* _Task item_
The entries below must be returned exactly as they stand.

* _Information supplied_
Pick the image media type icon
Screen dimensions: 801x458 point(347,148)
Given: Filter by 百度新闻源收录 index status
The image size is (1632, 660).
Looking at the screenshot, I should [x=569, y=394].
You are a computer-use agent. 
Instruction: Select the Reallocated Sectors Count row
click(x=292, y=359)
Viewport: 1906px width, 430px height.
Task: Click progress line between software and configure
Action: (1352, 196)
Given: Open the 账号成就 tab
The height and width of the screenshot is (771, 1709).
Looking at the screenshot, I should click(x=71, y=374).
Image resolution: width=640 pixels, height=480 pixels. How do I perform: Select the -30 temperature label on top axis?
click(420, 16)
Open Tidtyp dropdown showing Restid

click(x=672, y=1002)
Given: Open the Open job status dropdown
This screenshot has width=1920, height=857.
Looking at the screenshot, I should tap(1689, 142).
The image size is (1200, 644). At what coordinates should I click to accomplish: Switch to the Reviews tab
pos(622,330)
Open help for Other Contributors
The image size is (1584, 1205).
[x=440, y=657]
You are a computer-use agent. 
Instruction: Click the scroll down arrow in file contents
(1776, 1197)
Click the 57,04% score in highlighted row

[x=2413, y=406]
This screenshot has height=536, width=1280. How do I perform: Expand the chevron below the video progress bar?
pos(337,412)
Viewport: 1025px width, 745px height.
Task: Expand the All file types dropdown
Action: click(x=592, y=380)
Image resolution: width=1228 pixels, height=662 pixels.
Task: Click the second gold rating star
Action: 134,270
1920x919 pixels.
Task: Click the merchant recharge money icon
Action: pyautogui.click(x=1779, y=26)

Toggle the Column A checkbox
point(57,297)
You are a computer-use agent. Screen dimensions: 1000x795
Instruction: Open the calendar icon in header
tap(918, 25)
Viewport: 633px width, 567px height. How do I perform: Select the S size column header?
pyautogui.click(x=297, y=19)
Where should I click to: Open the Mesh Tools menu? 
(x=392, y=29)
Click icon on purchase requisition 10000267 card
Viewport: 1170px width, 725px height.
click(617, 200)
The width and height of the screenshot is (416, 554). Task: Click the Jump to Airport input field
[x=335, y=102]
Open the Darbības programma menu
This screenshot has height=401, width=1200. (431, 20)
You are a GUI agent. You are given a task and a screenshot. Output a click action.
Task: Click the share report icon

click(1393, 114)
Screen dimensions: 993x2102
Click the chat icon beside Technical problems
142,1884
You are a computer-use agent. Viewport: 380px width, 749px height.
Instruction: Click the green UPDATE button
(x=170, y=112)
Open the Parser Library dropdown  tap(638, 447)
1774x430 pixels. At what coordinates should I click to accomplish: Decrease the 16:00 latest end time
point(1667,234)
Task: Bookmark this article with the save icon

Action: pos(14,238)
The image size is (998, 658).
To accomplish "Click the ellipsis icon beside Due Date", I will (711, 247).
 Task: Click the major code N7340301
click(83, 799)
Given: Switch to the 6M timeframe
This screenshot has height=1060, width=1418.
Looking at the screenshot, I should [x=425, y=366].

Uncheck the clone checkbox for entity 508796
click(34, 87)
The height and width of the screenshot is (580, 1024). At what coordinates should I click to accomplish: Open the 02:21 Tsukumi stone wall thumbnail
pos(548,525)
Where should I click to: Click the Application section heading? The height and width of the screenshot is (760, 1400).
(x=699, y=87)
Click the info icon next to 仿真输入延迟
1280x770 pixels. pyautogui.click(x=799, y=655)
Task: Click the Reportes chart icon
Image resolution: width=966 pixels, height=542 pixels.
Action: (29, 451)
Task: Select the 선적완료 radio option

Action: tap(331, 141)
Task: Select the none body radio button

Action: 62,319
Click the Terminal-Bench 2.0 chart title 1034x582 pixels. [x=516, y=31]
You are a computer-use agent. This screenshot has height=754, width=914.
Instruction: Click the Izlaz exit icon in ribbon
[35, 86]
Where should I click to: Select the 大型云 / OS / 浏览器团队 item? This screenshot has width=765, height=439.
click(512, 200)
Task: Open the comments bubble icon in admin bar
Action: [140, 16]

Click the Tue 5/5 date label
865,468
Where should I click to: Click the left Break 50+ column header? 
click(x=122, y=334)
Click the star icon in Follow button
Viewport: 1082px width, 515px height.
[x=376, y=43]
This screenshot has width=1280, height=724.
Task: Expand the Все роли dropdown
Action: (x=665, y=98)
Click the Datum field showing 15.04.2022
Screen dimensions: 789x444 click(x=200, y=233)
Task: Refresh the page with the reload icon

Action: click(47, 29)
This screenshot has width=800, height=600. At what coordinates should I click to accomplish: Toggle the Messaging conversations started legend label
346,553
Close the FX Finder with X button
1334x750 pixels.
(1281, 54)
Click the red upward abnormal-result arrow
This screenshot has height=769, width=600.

* _Solution_
Pick the image media type icon
Screen dimensions: 801x458 point(347,148)
Given: Filter by 百度新闻源收录 index status
The image size is (1632, 660).
Looking at the screenshot, I should [x=569, y=394].
You are a computer-use agent. 
Instruction: Select the Reallocated Sectors Count row
click(x=292, y=359)
Viewport: 1906px width, 430px height.
Task: Click progress line between software and configure
Action: (1352, 196)
Given: Open the 账号成就 tab
The height and width of the screenshot is (771, 1709).
Looking at the screenshot, I should click(x=71, y=374).
Image resolution: width=640 pixels, height=480 pixels. How do I perform: Select the -30 temperature label on top axis?
click(420, 16)
Open Tidtyp dropdown showing Restid

click(x=672, y=1002)
Given: Open the Open job status dropdown
This screenshot has width=1920, height=857.
Looking at the screenshot, I should tap(1689, 142).
The image size is (1200, 644). At what coordinates should I click to accomplish: Switch to the Reviews tab
pos(622,330)
Open help for Other Contributors
The image size is (1584, 1205).
[x=440, y=657]
You are a computer-use agent. 
Instruction: Click the scroll down arrow in file contents
(1776, 1197)
Click the 57,04% score in highlighted row

[x=2413, y=406]
This screenshot has height=536, width=1280. How do I perform: Expand the chevron below the video progress bar?
pos(337,412)
Viewport: 1025px width, 745px height.
Task: Expand the All file types dropdown
Action: click(x=592, y=380)
Image resolution: width=1228 pixels, height=662 pixels.
Task: Click the second gold rating star
Action: 134,270
1920x919 pixels.
Task: Click the merchant recharge money icon
Action: pyautogui.click(x=1779, y=26)

Toggle the Column A checkbox
point(57,297)
You are a computer-use agent. Screen dimensions: 1000x795
Instruction: Open the calendar icon in header
tap(918, 25)
Viewport: 633px width, 567px height. How do I perform: Select the S size column header?
pyautogui.click(x=297, y=19)
Where should I click to: Open the Mesh Tools menu? 
(x=392, y=29)
Click icon on purchase requisition 10000267 card
Viewport: 1170px width, 725px height.
click(617, 200)
The width and height of the screenshot is (416, 554). Task: Click the Jump to Airport input field
[x=335, y=102]
Open the Darbības programma menu
This screenshot has height=401, width=1200. (431, 20)
You are a GUI agent. You are given a task and a screenshot. Output a click action.
Task: Click the share report icon

click(1393, 114)
Screen dimensions: 993x2102
Click the chat icon beside Technical problems
142,1884
You are a computer-use agent. Viewport: 380px width, 749px height.
Instruction: Click the green UPDATE button
(x=170, y=112)
Open the Parser Library dropdown  tap(638, 447)
1774x430 pixels. At what coordinates should I click to accomplish: Decrease the 16:00 latest end time
point(1667,234)
Task: Bookmark this article with the save icon

Action: pos(14,238)
The image size is (998, 658).
To accomplish "Click the ellipsis icon beside Due Date", I will (711, 247).
 Task: Click the major code N7340301
click(83, 799)
Given: Switch to the 6M timeframe
This screenshot has height=1060, width=1418.
Looking at the screenshot, I should [x=425, y=366].

Uncheck the clone checkbox for entity 508796
click(34, 87)
The height and width of the screenshot is (580, 1024). At what coordinates should I click to accomplish: Open the 02:21 Tsukumi stone wall thumbnail
pos(548,525)
Where should I click to: Click the Application section heading? The height and width of the screenshot is (760, 1400).
(x=699, y=87)
Click the info icon next to 仿真输入延迟
1280x770 pixels. pyautogui.click(x=799, y=655)
Task: Click the Reportes chart icon
Image resolution: width=966 pixels, height=542 pixels.
Action: (29, 451)
Task: Select the 선적완료 radio option

Action: tap(331, 141)
Task: Select the none body radio button

Action: 62,319
Click the Terminal-Bench 2.0 chart title 1034x582 pixels. [x=516, y=31]
You are a computer-use agent. This screenshot has height=754, width=914.
Instruction: Click the Izlaz exit icon in ribbon
[35, 86]
Where should I click to: Select the 大型云 / OS / 浏览器团队 item? This screenshot has width=765, height=439.
click(512, 200)
Task: Open the comments bubble icon in admin bar
Action: [140, 16]

Click the Tue 5/5 date label
865,468
Where should I click to: Click the left Break 50+ column header? 
click(x=122, y=334)
Click the star icon in Follow button
Viewport: 1082px width, 515px height.
[x=376, y=43]
This screenshot has width=1280, height=724.
Task: Expand the Все роли dropdown
Action: (x=665, y=98)
Click the Datum field showing 15.04.2022
Screen dimensions: 789x444 click(x=200, y=233)
Task: Refresh the page with the reload icon

Action: click(47, 29)
This screenshot has width=800, height=600. At what coordinates should I click to accomplish: Toggle the Messaging conversations started legend label
346,553
Close the FX Finder with X button
1334x750 pixels.
(1281, 54)
Click the red upward abnormal-result arrow
This screenshot has height=769, width=600.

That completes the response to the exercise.